AUFGABE:
Gib alle folgenden Zeilen als nummerierte Liste aus. Lass dabei Leerzeilen und Bilder weg.

ANGEZEIGTE DATEN:
══════════

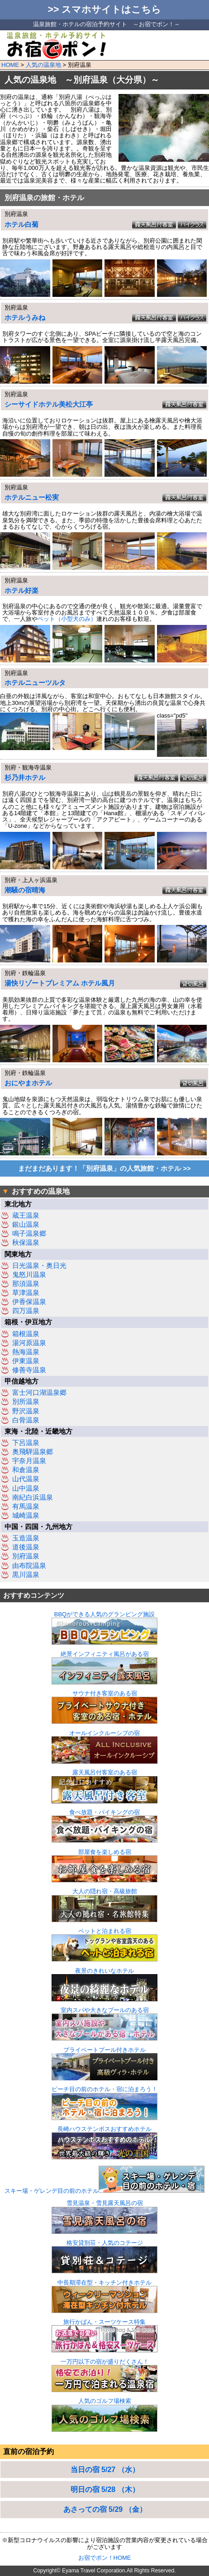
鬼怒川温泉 (29, 1274)
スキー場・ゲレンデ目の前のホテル (104, 2190)
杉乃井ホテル (25, 777)
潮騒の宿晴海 (25, 890)
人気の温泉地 (43, 64)
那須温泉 (25, 1283)
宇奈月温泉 (29, 1460)
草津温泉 (25, 1292)
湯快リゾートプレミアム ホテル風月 (60, 983)
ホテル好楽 (21, 590)
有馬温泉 (25, 1506)
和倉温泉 (25, 1469)
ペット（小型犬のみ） (67, 618)
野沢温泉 (25, 1411)
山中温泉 (25, 1488)
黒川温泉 (25, 1574)
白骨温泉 (25, 1420)
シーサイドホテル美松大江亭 (49, 404)
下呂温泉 (25, 1442)
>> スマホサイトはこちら (105, 9)
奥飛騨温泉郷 (32, 1451)
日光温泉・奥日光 (39, 1265)
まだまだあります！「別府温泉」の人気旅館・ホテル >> (104, 1168)
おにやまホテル (28, 1083)
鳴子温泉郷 (29, 1233)
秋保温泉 (25, 1242)
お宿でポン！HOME (104, 2557)
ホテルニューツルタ (35, 682)
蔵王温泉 (25, 1215)
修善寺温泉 (29, 1370)
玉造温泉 (25, 1538)
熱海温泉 (25, 1352)
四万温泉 (25, 1310)
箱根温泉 (25, 1333)
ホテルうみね (25, 317)
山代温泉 (25, 1479)
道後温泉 (25, 1547)
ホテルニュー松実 (32, 497)
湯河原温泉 (29, 1343)
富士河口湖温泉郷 (39, 1392)
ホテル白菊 (21, 224)
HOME (10, 64)
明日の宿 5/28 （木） (105, 2489)
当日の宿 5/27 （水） (105, 2469)
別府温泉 (25, 1556)
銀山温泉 (25, 1224)
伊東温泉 (25, 1361)
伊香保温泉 (29, 1301)
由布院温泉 (29, 1565)
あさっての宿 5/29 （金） (105, 2509)
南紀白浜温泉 (32, 1497)
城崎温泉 (25, 1515)
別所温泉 (25, 1401)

══════════

ANTWORT:
1. 鬼怒川温泉 (29, 1274)
2. スキー場・ゲレンデ目の前のホテル (104, 2190)
3. 杉乃井ホテル (25, 777)
4. 潮騒の宿晴海 (25, 890)
5. 人気の温泉地 (43, 64)
6. 那須温泉 (25, 1283)
7. 宇奈月温泉 (29, 1460)
8. 草津温泉 (25, 1292)
9. 湯快リゾートプレミアム ホテル風月 (60, 983)
10. ホテル好楽 (21, 590)
11. 有馬温泉 (25, 1506)
12. 和倉温泉 (25, 1469)
13. ペット（小型犬のみ） (67, 618)
14. 野沢温泉 (25, 1411)
15. 山中温泉 (25, 1488)
16. 黒川温泉 (25, 1574)
17. 白骨温泉 (25, 1420)
18. シーサイドホテル美松大江亭 (49, 404)
19. 下呂温泉 (25, 1442)
20. >> スマホサイトはこちら (105, 9)
21. 奥飛騨温泉郷 (32, 1451)
22. 日光温泉・奥日光 (39, 1265)
23. まだまだあります！「別府温泉」の人気旅館・ホテル >> (104, 1168)
24. おにやまホテル (28, 1083)
25. 鳴子温泉郷 (29, 1233)
26. 秋保温泉 (25, 1242)
27. お宿でポン！HOME (104, 2557)
28. ホテルニューツルタ (35, 682)
29. 蔵王温泉 (25, 1215)
30. 修善寺温泉 (29, 1370)
31. 玉造温泉 (25, 1538)
32. 熱海温泉 (25, 1352)
33. 四万温泉 (25, 1310)
34. 箱根温泉 (25, 1333)
35. ホテルうみね (25, 317)
36. 山代温泉 (25, 1479)
37. 道後温泉 (25, 1547)
38. ホテルニュー松実 (32, 497)
39. 湯河原温泉 (29, 1343)
40. 富士河口湖温泉郷 (39, 1392)
41. ホテル白菊 (21, 224)
42. HOME (10, 64)
43. 明日の宿 5/28 （木） (105, 2489)
44. 当日の宿 5/27 （水） (105, 2469)
45. 別府温泉 (25, 1556)
46. 銀山温泉 (25, 1224)
47. 伊東温泉 (25, 1361)
48. 伊香保温泉 (29, 1301)
49. 由布院温泉 (29, 1565)
50. あさっての宿 5/29 （金） (105, 2509)
51. 南紀白浜温泉 (32, 1497)
52. 城崎温泉 (25, 1515)
53. 別所温泉 (25, 1401)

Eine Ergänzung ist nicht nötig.